At her car, she let out a moan of disappointment at the flat front tires. Before she could ask for a ride home, a truck with tinted windows pulled up.

“Hey there. You need a ride?”

Too convenient. The smile too leery. The eyes too squinty.

It was too much.

Bunching her hands into fists, Lacie stormed over to the truck without a thought. “No, I don’t need a ride. Why can’t you people just leave me the frack alone? I can’t take any more of this bullhonky.” She tried to strike the man’s grinning face with her fist, just as he was licking his lip, but she missed, grazing it. The entire episode was embarrassing, but she couldn’t stop herself.

Strong arms wrapped around her from behind, and she panicked before realizing it was her dad. He pulled her back from further attacks on her part, which sort of pissed her off.

“Now, look here,” he began in his stern, former-principal-current- superintendent voice. It was the one he used at school board meetings and when she’d really been bad, but the man in the truck didn’t seem to care.

“See ya later, Yoga Girl.” He winked at her and sped off.

Dad pulled out his cell phone and made a note of the license plate before he spun around to face Lacie. “That’s it. You’re staying with me.”

This is exactly what she didn’t want. Whoever was behind this was taking away her independence and putting her right back in her daddy’s overprotective clutches. She loved her dad, she really did, but she was an adult. Lacie had been living alone for almost twenty years; going back to live with him was not an option.

“I can run by the police station on my way home, Dad. Please.”

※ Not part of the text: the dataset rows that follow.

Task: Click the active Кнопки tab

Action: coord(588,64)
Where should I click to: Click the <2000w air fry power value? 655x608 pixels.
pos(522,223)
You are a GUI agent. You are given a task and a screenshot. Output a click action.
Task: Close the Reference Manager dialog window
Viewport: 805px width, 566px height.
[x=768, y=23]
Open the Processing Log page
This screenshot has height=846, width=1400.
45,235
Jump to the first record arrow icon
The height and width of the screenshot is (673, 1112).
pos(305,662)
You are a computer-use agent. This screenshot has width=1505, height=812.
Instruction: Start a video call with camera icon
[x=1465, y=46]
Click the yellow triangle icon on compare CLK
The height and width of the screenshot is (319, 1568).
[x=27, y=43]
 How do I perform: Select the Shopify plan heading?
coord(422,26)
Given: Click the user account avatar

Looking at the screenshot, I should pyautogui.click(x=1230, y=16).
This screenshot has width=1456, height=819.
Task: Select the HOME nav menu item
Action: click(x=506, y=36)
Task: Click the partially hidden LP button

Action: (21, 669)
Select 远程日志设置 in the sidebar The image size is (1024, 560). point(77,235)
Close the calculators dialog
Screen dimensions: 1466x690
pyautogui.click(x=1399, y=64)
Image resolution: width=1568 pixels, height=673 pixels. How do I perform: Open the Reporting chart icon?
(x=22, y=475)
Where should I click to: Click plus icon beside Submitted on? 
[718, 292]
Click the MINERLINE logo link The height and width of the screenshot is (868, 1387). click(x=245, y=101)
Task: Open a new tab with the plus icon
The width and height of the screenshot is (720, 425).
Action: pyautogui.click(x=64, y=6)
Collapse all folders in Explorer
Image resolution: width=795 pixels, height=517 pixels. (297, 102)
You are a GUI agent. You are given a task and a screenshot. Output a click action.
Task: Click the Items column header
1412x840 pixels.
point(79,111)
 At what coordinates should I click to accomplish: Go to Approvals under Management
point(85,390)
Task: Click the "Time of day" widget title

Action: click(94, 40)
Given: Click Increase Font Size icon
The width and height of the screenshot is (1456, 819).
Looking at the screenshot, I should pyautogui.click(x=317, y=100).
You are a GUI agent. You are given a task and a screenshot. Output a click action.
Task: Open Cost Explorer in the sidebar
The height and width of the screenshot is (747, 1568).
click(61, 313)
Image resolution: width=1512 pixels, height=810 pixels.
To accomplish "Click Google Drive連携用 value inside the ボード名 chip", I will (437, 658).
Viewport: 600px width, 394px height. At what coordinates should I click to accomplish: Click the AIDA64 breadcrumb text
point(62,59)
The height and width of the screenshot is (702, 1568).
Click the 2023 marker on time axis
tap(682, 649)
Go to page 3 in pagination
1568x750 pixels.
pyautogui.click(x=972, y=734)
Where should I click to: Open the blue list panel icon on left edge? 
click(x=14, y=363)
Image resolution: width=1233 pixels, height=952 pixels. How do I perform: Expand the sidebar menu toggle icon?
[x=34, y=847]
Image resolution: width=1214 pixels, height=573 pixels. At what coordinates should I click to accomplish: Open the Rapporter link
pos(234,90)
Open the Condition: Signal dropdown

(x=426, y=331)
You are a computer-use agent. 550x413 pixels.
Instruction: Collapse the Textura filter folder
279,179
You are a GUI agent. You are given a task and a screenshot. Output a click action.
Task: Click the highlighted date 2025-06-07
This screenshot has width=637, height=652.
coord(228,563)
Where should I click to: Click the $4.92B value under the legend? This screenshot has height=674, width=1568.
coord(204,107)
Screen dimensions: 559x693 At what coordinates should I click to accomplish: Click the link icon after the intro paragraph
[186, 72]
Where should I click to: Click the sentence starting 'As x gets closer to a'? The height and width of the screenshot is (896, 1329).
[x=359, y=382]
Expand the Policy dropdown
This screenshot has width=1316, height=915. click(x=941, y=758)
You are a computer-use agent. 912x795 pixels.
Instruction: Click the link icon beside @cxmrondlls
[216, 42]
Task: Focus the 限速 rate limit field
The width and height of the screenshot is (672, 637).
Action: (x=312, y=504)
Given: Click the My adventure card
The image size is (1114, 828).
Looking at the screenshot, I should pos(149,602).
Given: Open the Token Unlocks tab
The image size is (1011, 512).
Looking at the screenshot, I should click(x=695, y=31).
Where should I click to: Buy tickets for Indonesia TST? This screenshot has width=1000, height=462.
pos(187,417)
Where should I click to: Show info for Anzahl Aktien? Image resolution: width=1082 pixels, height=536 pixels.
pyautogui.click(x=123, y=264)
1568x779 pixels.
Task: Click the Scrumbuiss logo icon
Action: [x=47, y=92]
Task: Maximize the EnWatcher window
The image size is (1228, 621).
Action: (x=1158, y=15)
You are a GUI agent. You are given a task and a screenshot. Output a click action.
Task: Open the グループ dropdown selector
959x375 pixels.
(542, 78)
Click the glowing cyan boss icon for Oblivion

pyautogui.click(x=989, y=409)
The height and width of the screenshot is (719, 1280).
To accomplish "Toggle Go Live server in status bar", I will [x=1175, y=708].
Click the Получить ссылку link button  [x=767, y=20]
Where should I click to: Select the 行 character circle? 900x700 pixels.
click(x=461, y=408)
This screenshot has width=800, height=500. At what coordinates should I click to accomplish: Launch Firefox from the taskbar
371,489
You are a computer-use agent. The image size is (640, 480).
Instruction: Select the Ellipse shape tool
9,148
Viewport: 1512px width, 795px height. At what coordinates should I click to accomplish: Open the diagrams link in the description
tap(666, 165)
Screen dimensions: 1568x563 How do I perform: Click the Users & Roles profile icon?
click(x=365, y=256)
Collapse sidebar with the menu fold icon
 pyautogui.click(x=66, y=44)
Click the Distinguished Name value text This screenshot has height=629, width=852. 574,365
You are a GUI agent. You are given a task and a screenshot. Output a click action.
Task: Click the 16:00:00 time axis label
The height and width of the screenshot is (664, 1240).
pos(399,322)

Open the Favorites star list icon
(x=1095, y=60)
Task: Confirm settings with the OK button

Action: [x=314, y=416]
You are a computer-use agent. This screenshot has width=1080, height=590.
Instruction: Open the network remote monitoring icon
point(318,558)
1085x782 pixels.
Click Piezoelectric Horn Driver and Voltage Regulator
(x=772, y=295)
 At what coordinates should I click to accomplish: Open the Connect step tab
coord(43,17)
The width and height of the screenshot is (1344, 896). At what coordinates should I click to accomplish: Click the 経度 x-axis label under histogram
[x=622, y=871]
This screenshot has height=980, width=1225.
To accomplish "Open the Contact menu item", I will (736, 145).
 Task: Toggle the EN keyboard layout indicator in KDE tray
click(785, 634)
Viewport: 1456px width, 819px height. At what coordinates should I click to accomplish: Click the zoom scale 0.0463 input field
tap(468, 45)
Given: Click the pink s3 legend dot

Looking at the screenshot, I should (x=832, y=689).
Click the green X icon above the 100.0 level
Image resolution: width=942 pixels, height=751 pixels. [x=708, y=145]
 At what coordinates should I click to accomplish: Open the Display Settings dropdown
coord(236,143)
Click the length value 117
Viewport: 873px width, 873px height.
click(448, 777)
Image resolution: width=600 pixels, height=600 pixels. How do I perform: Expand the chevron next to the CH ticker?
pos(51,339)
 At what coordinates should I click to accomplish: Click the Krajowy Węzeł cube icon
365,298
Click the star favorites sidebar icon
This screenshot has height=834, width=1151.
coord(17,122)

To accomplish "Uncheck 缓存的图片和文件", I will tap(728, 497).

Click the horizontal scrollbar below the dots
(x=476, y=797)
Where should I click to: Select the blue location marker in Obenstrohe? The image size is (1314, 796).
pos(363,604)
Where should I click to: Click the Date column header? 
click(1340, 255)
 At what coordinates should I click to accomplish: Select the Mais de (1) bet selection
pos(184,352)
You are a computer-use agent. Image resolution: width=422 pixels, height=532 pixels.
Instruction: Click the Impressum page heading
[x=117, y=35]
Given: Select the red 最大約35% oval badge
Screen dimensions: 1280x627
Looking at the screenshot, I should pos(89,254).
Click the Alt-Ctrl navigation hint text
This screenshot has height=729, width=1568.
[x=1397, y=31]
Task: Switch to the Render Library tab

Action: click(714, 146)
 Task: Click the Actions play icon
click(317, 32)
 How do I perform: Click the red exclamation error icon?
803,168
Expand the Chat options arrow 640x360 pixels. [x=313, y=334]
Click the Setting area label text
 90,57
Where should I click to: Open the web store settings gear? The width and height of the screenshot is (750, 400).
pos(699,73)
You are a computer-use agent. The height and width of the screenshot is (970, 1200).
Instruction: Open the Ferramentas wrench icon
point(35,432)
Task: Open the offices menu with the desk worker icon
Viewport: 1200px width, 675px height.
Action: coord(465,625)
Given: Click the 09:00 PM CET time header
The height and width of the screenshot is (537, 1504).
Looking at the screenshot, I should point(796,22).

“Something has to be done about this. If you’re not doing something for your safety, I have to think about my schools.” As the superintendent of the district where she worked, he had a responsibility—she understood that—but it wasn’t going to make her run and hide.

“I get it, Dad, but you were here, we scared him off. He won’t come back.” That seemed to be the deal. The men all had one chance, and when she’d foiled it, they had been upset. Nobody had come back for a repeat.

Yet. This guy had said “see ya later.” Like he was planning to.

“I don’t see how you’re dealing with all this, Lace.” Dad’s voice softened with sympathy. Or pity.

“What can I do?” The tears were falling freely now, and she couldn’t stop them if she tried. “Should I quit my job and hole up in my house behind steel doors, bulletproof glass? Never leave again? It’s not like I have much of a life anyway.” She finished with a final, self-pitying mutter, “Might as well.”

“I just don’t know how you manage. That’s all.” He pulled her into a comforting hug as she let the tears flow.

“I box them up in my head, like I do all the bad things. They’re in there with Mama, and I tell myself she’s giving them hell as long as I don’t think about them.”

He pulled back, holding her shoulders. “With that damn frying pan.” The words were spoken with humor, but it didn’t meet his eyes. Lacie hated bringing up Mama in front of him. He put his arm around her shoulders and tugged her to his car. “Tonight? Just spend tonight at home. For me? Consider it like a sleepover. I’ll get pizza and run by Redbox for some sappy romance flicks.”

Her heart was still pounding, the man’s leer still prominent in her head, so she said yes.

She wished her mother were still around to explain things to Dad, but she wasn’t. Lacie put that out of her head and nodded her defeat. Dad’s for the night it was.